**WRITTEN TASK 1:**
Arrange everything in the rows from the line containing "Image resolution: width=389" down to the end of the rows as a Markdown table with the columns Number and Row text, giving each line a row number and omitting blank lines. Leave the pictures out of the answer.

**TEXT TO READ:**
Kristiina Lahde / Adam David Brown: Under the Influence

Kristiina Lahde & Adam David Brown from Touchstone suite, silkscreen print, 40” x 30”, 2023

Kristiina Lahde / Adam David Brown
Under the Influence

April 21 – May 26, 2023
Opening Reception: Friday, April 21, 5 – 8 PM in-person RSVP here
Smokestack Gallery, Hamilton ON

Under the Influence presents a new series of print works by Toronto-based artists, Kristiina Lahde and Adam David Brown. The works featured in this exhibition center around the notion of touch and are aligned by the principle of, ‘less is more’. Using their own fingerprints as the foundation for their imagery, the prints demonstrate Lahde and Brown’s experimentation with layering, scale, and patterning in order to expand, merge and translate the notion of touch. Integrating silkscreen methodologies with finer gilding craftsmanship, the works highlight Lahde and Brown’s collaborative experiences as 2023 Smokestack Analog Print Residency participants.

Lahde & Brown working with Master Printmaker, Laine Groeneweg, in the studio during their 2023 Smokestack Analog Print Residency

An interview between Kristiina Lahde, Adam David Brown and Smokestack Gallery Director, Tara Westermann, follows:

Tara Westermann (TW): The Smokestack Analog Print Residency in which you have both participated is the first time that you have undertaken a professional project together. What was it about fingerprints that presented as an ideal focus for your collaborative exploration?

Kristiina Lahde (KL): We were drawn to the idea of working with our fingerprints because they are literally representative of each of us individually. That was our starting point. We were also interested in the intimacy of touch; the mark, the overlapping of the finger prints and the smallness of gesture. Through abstraction, shifts of scale and layering, it was our intention to broaden how these marks could be understood as being elements within something larger, like ripples on water, or magnetic waves or the cycles of the moon…

As artists, we both want our work to connect with others, we like to open up familiar forms so that people can look at them differently and also bring their own reference points to them.

Adam David Brown (ADB): We meditated on the notion of ‘influence’, and we quickly determined that it would largely define our approach to this project – ‘influence’ as both a conceptual and physical impression, pertaining to distinctive marks, and their relation with each other. A mark made is singular, but when you place another similar mark on top, especially when we’re dealing with fingerprints, you get quadrilaterals, cross-hatching and other new patterns that emerge. What seemed to develop was a discourse. Not just between the opposition or combination of our unique fingerprint forms, but a discourse that takes place across a group of prints made of intersecting marks, which go beyond the edge of any one composition to intersect with another.

TW: Experimentation with materials and deeper consideration of their unique place in human culture and history has emerged as a defining focus for each of your conceptual-based practices. How have you approached exploration of the materials central to this project?

ADB: Working with fingerprints seemed like Ground Zero in a sense. They are a kind of mark or print that almost everyone knows. They’re on everybody’s phone, everybody’s screen…and though most people probably wouldn’t recognize their own fingerprint, it is a singular and identifying mark. A fingerprint visually signifies your unique identity. Historically, representations of touch, The Creation of Adam by Michelangelo for example, have signified contact with the supernatural, or the magical on some level. All of these ideas and associations became available for our exploration too.

**RECORDS PROVIDED:**
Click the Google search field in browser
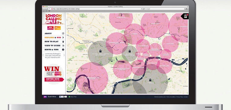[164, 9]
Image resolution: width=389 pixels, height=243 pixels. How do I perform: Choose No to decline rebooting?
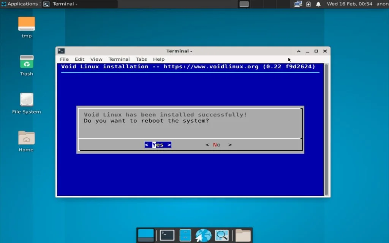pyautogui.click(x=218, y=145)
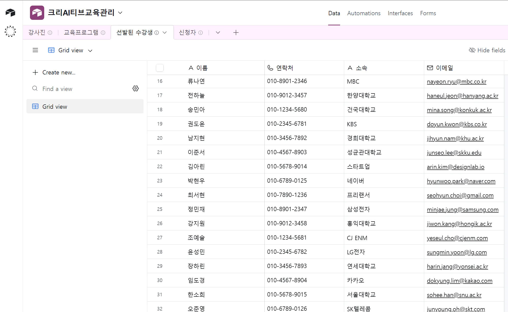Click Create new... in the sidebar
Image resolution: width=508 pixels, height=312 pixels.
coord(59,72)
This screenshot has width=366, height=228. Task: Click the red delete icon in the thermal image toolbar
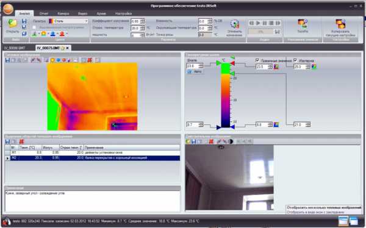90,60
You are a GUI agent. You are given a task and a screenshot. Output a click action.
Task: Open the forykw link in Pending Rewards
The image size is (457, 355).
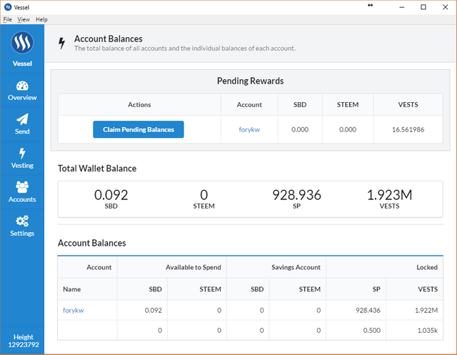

**WRITTEN TASK 2:**
Pick up the text on the Under the Influence exhibition after its final sentence and continue it.

**TASK RESULT 1:**
| Number | Row text |
|---|---|
| 1 | Image resolution: width=389 pixels, height=243 pixels. How do I perform: Choose No to decline rebooting? |
| 2 | pyautogui.click(x=218, y=145) |
| 3 | Click Create new... in the sidebar |
| 4 | Image resolution: width=508 pixels, height=312 pixels. |
| 5 | coord(59,72) |
| 6 | This screenshot has width=366, height=228. Task: Click the red delete icon in the thermal image toolbar |
| 7 | 90,60 |
| 8 | You are a GUI agent. You are given a task and a screenshot. Output a click action. |
| 9 | Task: Open the forykw link in Pending Rewards |
| 10 | The image size is (457, 355). |

**TASK RESULT 2:**
KL: The medium of print and analog printmaking aligns itself so well to the fingerprint. The ability to overlap our ideas of influence and intent through the physical layering of imagery by the hand.

ADB: At its core, this work is about influence. Things take influence to be put into motion or stopped, be it the influence of gravity throughout the cosmos, ripples on the pond, or of each to another…

KL: It’s to do with connection and interconnectivity rather than singular identity. It’s not about a signature, or me, or us. It’s about translating something intimate and personal into a larger framework.


Kristiina Lahde has exhibited across Canada and the United States. Lahde has been the recipient of numerous grants from the Ontario Arts Council, Canada Council for the Arts and Toronto Arts Council and her works are represented in private collections and the collections of the Canada Council Art Bank, BMO, TD Canada Trust, Scotiabank, Bell Canada and Microsoft among others. Adam David Brown has exhibited across Canada and internationally in the United States, United Kingdom and United Arab Emirates. Brown has been the recipient of numerous grants from the Ontario Arts Council, Canada Council for the Arts and Toronto Arts Council. His works are represented in private collections and the collections of The Art Gallery of Ontario, Ryerson University, TD Canada Trust, Scotiabank, and the Ivey School of Business among others.

Lahde and Brown are both represented by MKG127, Toronto.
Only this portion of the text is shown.